─── Records supplied

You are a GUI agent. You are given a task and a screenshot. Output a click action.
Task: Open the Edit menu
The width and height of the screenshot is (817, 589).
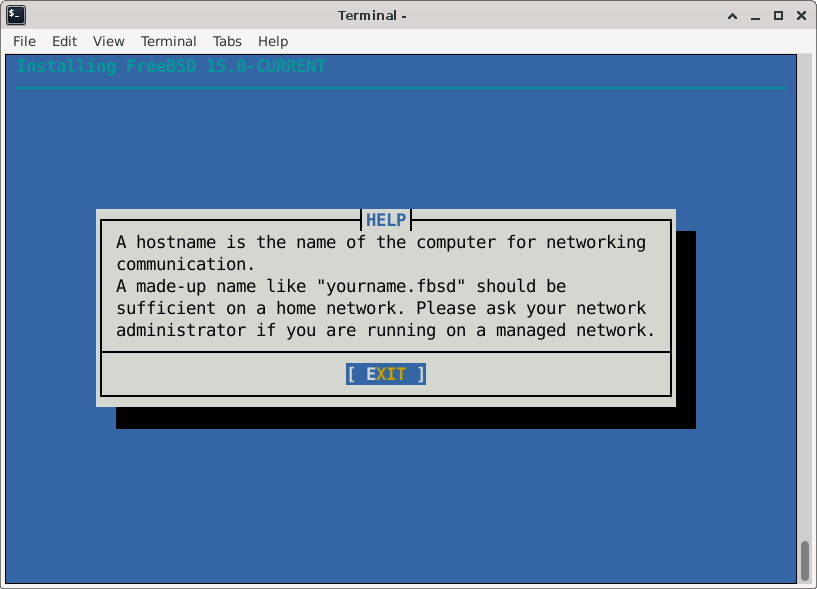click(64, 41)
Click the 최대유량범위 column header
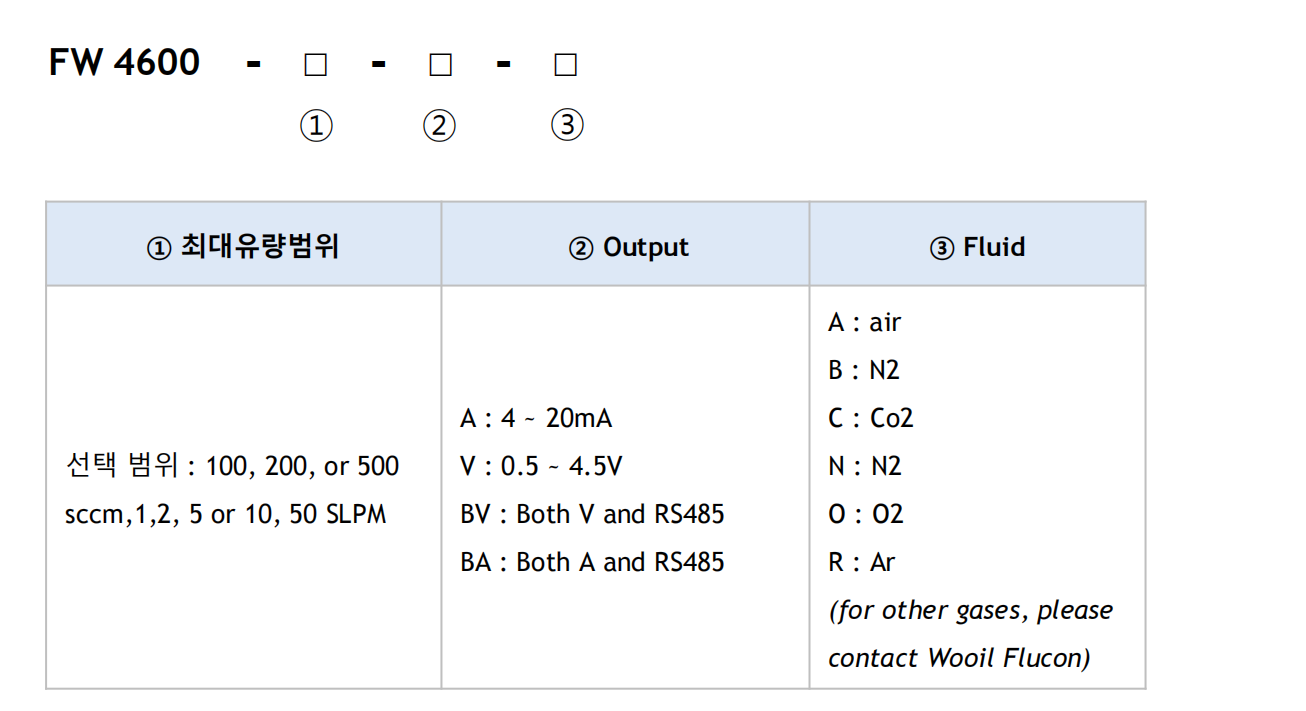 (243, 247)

──────

Please pull out every line of the data above that contains the string "screenshot", matching case exactly.

Correct response »
You are a GUI agent. You are given a task and a screenshot. Output a click action.
The width and height of the screenshot is (817, 589).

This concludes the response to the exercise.